Finn shifted easily in his seat. ‘Well, there’s something in that,’ he conceded.

She decided to begin again. ‘Who are you? Are you...’ She swallowed. ‘Are you someone with a grudge against my uncle?’

He looked at her reflectively. ‘No,’ he said at last. ‘And before you start on that catalogue of questions you’ve obviously got, I might as well say that I’m not sure I want to tell you too much about me. You’re a rather dangerous woman to know, Cara Gambini.’

She stared at him, amazed. ‘Dangerous?’ she echoed. ‘Me?’

He nodded. ‘Yes, you. I don’t know you, and I don’t know how serious you are about getting away from your family.’

‘I want to get away from Luca, not my family,’ she said hotly.

‘Is there a difference?’ he asked gently.

There was silence while Cara looked woodenly at her dress. Then he asked, ‘Have you any idea what you want to do now? A plan, maybe?’

‘A plan?’ she echoed blankly. She had never in her life been asked such a question. Everybody else always made plans for her. Suddenly Cara found herself thinking of possibilities and consequences. And all of them looked black.

She eyed the stranger doubtfully. ‘What about you? Do you have a plan?’

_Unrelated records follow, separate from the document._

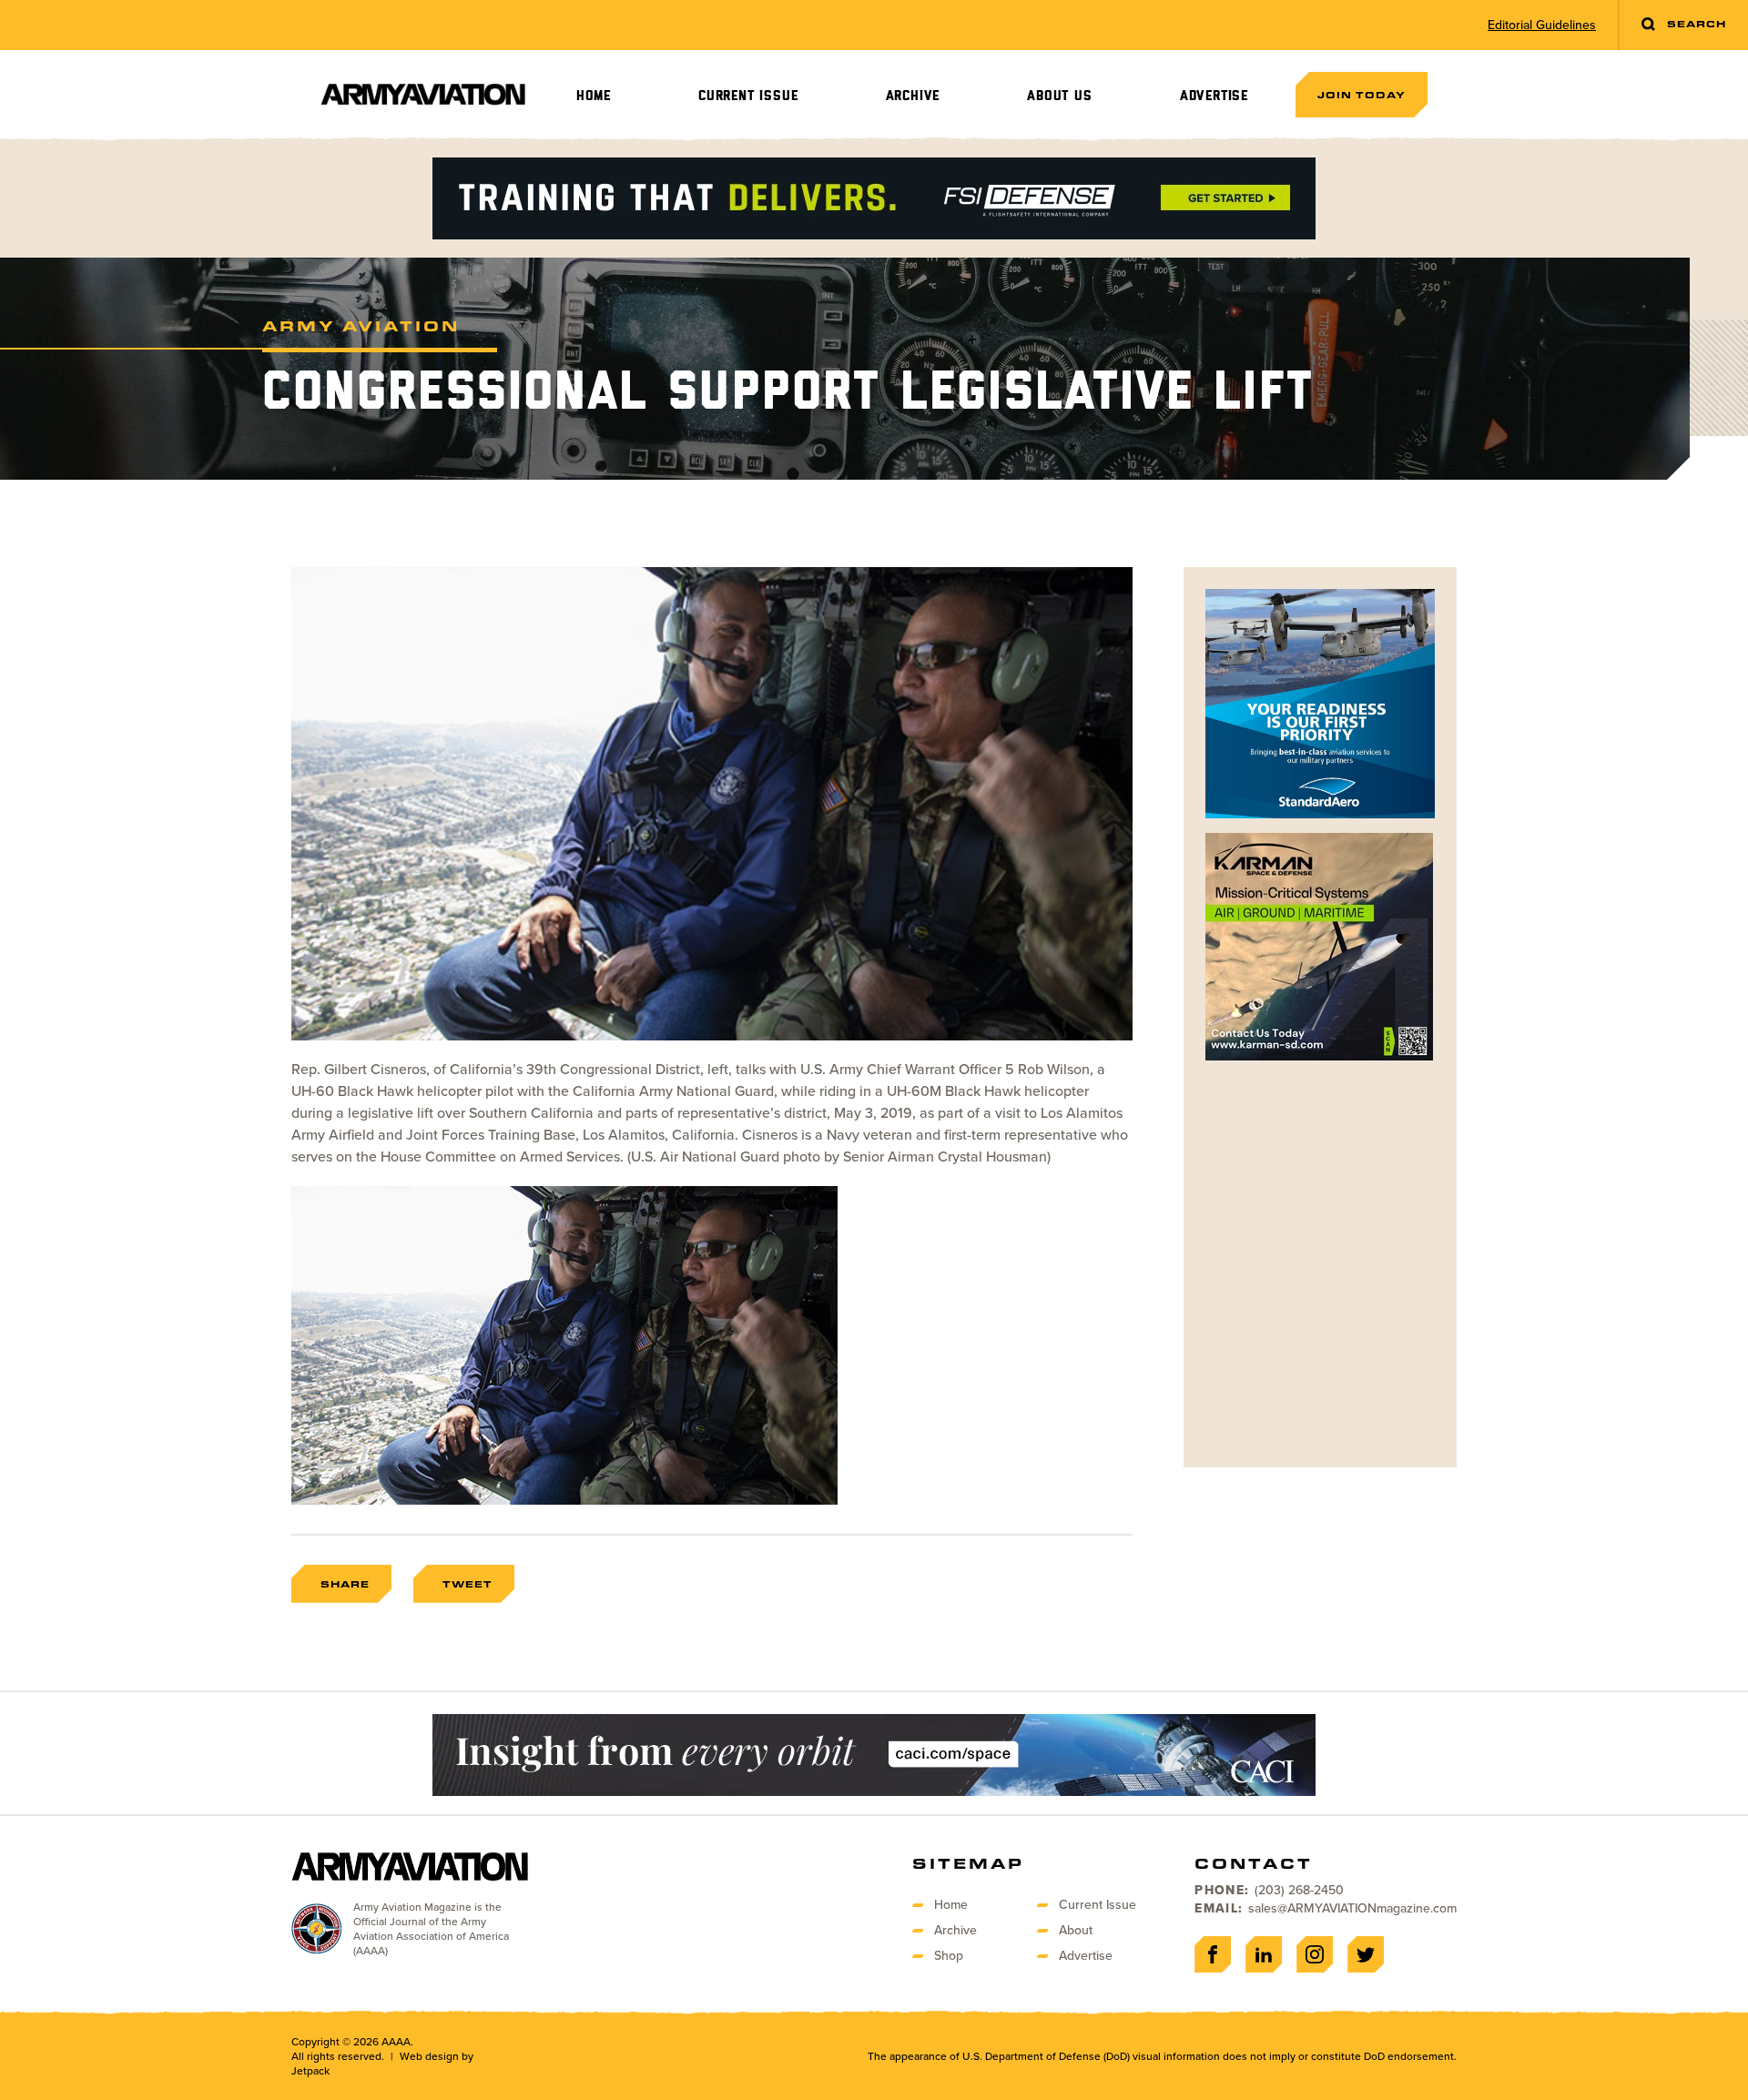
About (1075, 1930)
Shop (948, 1955)
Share (345, 1584)
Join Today (1361, 94)
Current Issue (748, 96)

He scratched his jaw. ‘Oh, plenty,’ he agreed. ‘But unfortunately I made most of them before I attended your wedding. And none of them included a runaway bride with half the thugs in Naples on her tail.’

She bit her lip and stared at him in astonishment. ‘You mean you have no idea what we’re going to do at all?’

He gazed levelly at her. ‘No.’

She met his eyes and noticed little dark flecks in the deep blue. With an impatient shake of her head, she tore her gaze away and stared out the window. For the first time in her life, she was truly on her own. And she would have to start making some decisions. Fast.